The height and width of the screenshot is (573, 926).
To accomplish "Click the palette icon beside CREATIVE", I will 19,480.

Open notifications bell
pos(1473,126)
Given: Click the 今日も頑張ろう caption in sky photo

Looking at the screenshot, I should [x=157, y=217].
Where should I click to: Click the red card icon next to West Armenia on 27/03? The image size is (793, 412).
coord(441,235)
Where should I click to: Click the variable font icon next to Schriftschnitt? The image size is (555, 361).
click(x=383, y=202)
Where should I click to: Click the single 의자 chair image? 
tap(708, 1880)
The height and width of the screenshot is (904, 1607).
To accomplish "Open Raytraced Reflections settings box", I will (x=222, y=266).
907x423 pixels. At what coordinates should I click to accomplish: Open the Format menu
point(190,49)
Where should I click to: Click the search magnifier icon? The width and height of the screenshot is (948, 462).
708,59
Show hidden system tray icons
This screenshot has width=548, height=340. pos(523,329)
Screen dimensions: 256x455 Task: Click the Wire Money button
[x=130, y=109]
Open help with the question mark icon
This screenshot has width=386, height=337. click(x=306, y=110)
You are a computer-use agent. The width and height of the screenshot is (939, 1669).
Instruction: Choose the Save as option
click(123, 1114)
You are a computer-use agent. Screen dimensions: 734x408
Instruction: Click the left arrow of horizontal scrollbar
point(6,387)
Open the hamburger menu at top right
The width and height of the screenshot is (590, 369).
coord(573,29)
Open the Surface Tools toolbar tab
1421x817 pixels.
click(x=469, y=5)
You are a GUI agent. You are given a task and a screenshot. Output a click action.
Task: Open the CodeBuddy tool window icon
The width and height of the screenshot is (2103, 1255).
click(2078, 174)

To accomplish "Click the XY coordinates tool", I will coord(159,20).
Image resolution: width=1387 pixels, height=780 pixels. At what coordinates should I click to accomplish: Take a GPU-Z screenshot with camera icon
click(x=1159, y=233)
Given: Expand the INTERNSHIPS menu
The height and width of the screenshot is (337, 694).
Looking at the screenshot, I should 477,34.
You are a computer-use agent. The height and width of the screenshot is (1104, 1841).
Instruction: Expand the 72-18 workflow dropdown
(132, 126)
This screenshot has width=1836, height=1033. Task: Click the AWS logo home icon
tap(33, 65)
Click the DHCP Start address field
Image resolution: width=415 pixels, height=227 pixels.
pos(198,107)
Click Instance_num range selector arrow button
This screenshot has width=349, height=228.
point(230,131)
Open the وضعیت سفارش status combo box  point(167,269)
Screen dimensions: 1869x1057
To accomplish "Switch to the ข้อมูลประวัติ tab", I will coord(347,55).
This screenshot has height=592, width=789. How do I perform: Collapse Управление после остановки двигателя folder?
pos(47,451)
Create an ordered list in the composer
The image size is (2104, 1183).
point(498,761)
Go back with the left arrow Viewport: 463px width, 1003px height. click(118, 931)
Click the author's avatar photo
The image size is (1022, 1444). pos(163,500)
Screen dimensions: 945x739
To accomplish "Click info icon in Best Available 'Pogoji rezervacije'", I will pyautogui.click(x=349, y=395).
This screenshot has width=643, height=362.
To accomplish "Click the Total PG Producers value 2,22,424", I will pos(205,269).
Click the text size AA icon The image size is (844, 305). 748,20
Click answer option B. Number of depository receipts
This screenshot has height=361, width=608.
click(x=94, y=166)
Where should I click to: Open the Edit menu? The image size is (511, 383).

[Work instructions]
Copy every row above line for line, changing nothing.

[Solution]
The height and width of the screenshot is (573, 926).
To accomplish "Click the palette icon beside CREATIVE", I will 19,480.

Open notifications bell
pos(1473,126)
Given: Click the 今日も頑張ろう caption in sky photo

Looking at the screenshot, I should [x=157, y=217].
Where should I click to: Click the red card icon next to West Armenia on 27/03? The image size is (793, 412).
coord(441,235)
Where should I click to: Click the variable font icon next to Schriftschnitt? The image size is (555, 361).
click(x=383, y=202)
Where should I click to: Click the single 의자 chair image? 
tap(708, 1880)
The height and width of the screenshot is (904, 1607).
To accomplish "Open Raytraced Reflections settings box", I will (x=222, y=266).
907x423 pixels. At what coordinates should I click to accomplish: Open the Format menu
point(190,49)
Where should I click to: Click the search magnifier icon? The width and height of the screenshot is (948, 462).
708,59
Show hidden system tray icons
This screenshot has width=548, height=340. pos(523,329)
Screen dimensions: 256x455 Task: Click the Wire Money button
[x=130, y=109]
Open help with the question mark icon
This screenshot has width=386, height=337. click(x=306, y=110)
You are a computer-use agent. The width and height of the screenshot is (939, 1669).
Instruction: Choose the Save as option
click(123, 1114)
You are a computer-use agent. Screen dimensions: 734x408
Instruction: Click the left arrow of horizontal scrollbar
point(6,387)
Open the hamburger menu at top right
The width and height of the screenshot is (590, 369).
coord(573,29)
Open the Surface Tools toolbar tab
1421x817 pixels.
click(x=469, y=5)
You are a GUI agent. You are given a task and a screenshot. Output a click action.
Task: Open the CodeBuddy tool window icon
The width and height of the screenshot is (2103, 1255).
click(2078, 174)

To accomplish "Click the XY coordinates tool", I will coord(159,20).
Image resolution: width=1387 pixels, height=780 pixels. At what coordinates should I click to accomplish: Take a GPU-Z screenshot with camera icon
click(x=1159, y=233)
Given: Expand the INTERNSHIPS menu
The height and width of the screenshot is (337, 694).
Looking at the screenshot, I should 477,34.
You are a computer-use agent. The height and width of the screenshot is (1104, 1841).
Instruction: Expand the 72-18 workflow dropdown
(132, 126)
This screenshot has width=1836, height=1033. Task: Click the AWS logo home icon
tap(33, 65)
Click the DHCP Start address field
Image resolution: width=415 pixels, height=227 pixels.
pos(198,107)
Click Instance_num range selector arrow button
This screenshot has width=349, height=228.
point(230,131)
Open the وضعیت سفارش status combo box  point(167,269)
Screen dimensions: 1869x1057
To accomplish "Switch to the ข้อมูลประวัติ tab", I will coord(347,55).
This screenshot has height=592, width=789. How do I perform: Collapse Управление после остановки двигателя folder?
pos(47,451)
Create an ordered list in the composer
The image size is (2104, 1183).
point(498,761)
Go back with the left arrow Viewport: 463px width, 1003px height. click(118, 931)
Click the author's avatar photo
The image size is (1022, 1444). pos(163,500)
Screen dimensions: 945x739
To accomplish "Click info icon in Best Available 'Pogoji rezervacije'", I will pyautogui.click(x=349, y=395).
This screenshot has width=643, height=362.
To accomplish "Click the Total PG Producers value 2,22,424", I will pos(205,269).
Click the text size AA icon The image size is (844, 305). 748,20
Click answer option B. Number of depository receipts
This screenshot has height=361, width=608.
click(x=94, y=166)
Where should I click to: Open the Edit menu? The image size is (511, 383).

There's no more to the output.